§ Problems
1. Please copy from the forum thread on material costs below, starting at "Hey Sparky, phrs_50's" and ending at "etc etc etc.".
2. Answer these questions from the forum thread on material costs below:
(a) According to overanalyze, who says the tax option is legitimate in Ohio?
(b) What percentage range did pcplumber tell customers to figure for materials?
(c) What three restaurants does Jaws name as better comparisons than McDonald's?

§ Excerpted text
▬▬▬▬▬▬

It just seems to be an odd system to use one of _your_ expenses on _their_ tax returns.


----------



## overanalyze (Dec 28, 2010)

It is a bit odd..that we agree on. But according to my CPA it's a legit tax option in Ohio. What are you gonna do...I didn't write the law and I am not going to change it.


----------



## force8 (Aug 25, 2008)

Hey Sparky, phrs_50's question isn't about sales tax, nor is this thread... At least it wasn't originally.

The question is whether or not his customer is setting him up to get screwed down the road. Response.... most likely. 

Since the contract isn't cost + basis, it's none of his derned concern what your costs are.
If it's too late to RUN, be very careful... make sure client pays what's due with each progress payment. Don't let your work and costs get too far ahead of his payments. Protect yourself. Document everything. Keep complete records. Get change orders signed before you preform them, etc etc etc. 

After you end up liening this character, he'll probably demand a contractor's affidavit and etc... but that's then. Attorney's are expensive. Avoid that as much as possible by dotting your "t"s and crossing your "i"s and get paid as the job goes along


----------



## Calidecks (Nov 19, 2011)

It would be like me going into Micky D's and telling them I need to know the cost breakdown on the tomatoes, lettuce, and onions for my tax purposes, because this Lunch was for business. What do you suppose they would tell you?


----------



## Jaws (Dec 20, 2010)

Californiadecks said:


> It would be like me going into Micky D's and telling them I need to know the cost breakdown on the tomatoes, lettuce, and onions for my tax purposes, because this Lunch was for business. What do you suppose they would tell you?


Dont compare me to McDonald's  Im at least a Sizzlers or K Bobs steak house or an Outback or something :laughing:

Seriously, there is a big difference between a home and a crappy burger. Id be likely to try and accommodate them.


----------



## Calidecks (Nov 19, 2011)

Jaws said:


> Dont compare me to McDonald's  Im at least a Sizzlers or K Bobs steak house or an Outback or something :laughing:
> 
> Seriously, there is a big difference between a home and a crappy burger. Id be likely to try and accommodate them.


I'm not comparing the product, I'm comparing the tax request as far as breaking down proprietary expenses. It's the same concept whether it's McDonald's, Apple or MLW Construction.


----------



## hdavis (Feb 14, 2012)

Californiadecks said:


> It would be like me going into Micky D's and telling them I need to know the cost breakdown on the tomatoes, lettuce, and onions for my tax purposes, because this Lunch was for business. What do you suppose they would tell you?


Want fries with that:laughing:


----------



## pcplumber (Oct 12, 2008)

phrs_50 said:


> Thanks again for everyone's replies.
> 
> I've never collected sales tax from a customer, just purchased my material from a vendor and paid taxes on it then.
> 
> ...


I don't worry about the customers coming back at a later date to argue about the sales tax because I never gave a customer documentation in writing regarding the value of the materials. The customers have always called on the phone and requested the cost for the materials. I always told the customers over the phone to figure 40% to 60% for materials, whatever they want to tell their accountant and nothing was ever in writing. I never received a 2nd communication from a customer.

It is not a big deal to tell your customer how much the materials cost and it is not a secret. People are not so stupid that they can't find the costs for materials on the internet and I think it is stupid to refuse to tell the customer regardless of who they are or what type of job.

▬▬▬▬▬▬

§ Listed entries
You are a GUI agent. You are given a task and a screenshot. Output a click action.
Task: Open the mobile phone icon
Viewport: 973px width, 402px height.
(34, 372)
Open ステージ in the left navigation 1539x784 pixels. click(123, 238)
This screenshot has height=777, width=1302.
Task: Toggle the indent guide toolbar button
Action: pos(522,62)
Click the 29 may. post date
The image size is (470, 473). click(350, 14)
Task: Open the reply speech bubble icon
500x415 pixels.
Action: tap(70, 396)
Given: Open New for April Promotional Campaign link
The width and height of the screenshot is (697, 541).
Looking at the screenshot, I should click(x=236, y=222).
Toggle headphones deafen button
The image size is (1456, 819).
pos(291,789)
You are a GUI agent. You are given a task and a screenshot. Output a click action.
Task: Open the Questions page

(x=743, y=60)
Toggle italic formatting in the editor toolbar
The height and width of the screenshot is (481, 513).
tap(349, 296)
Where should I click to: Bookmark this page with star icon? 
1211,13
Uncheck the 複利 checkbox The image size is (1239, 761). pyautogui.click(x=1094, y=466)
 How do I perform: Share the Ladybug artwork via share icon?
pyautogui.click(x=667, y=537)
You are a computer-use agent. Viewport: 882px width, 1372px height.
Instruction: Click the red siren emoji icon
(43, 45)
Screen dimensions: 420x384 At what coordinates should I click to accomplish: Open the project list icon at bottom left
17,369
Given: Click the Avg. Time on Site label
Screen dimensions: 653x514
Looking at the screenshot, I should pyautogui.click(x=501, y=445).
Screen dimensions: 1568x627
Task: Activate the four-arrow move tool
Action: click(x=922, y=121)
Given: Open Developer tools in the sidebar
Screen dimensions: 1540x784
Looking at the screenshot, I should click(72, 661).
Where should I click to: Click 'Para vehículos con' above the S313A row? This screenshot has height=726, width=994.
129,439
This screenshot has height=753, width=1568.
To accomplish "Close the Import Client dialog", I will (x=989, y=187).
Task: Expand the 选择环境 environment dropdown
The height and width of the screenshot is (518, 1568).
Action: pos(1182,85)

▬▬▬▬▬▬

§ The responses
1.
Hey Sparky, phrs_50's question isn't about sales tax, nor is this thread... At least it wasn't originally.

The question is whether or not his customer is setting him up to get screwed down the road. Response.... most likely. 

Since the contract isn't cost + basis, it's none of his derned concern what your costs are.
If it's too late to RUN, be very careful... make sure client pays what's due with each progress payment. Don't let your work and costs get too far ahead of his payments. Protect yourself. Document everything. Keep complete records. Get change orders signed before you preform them, etc etc etc.

2.
(a) overanalyze's CPA
(b) 40% to 60%
(c) Sizzlers, K Bobs steak house and Outback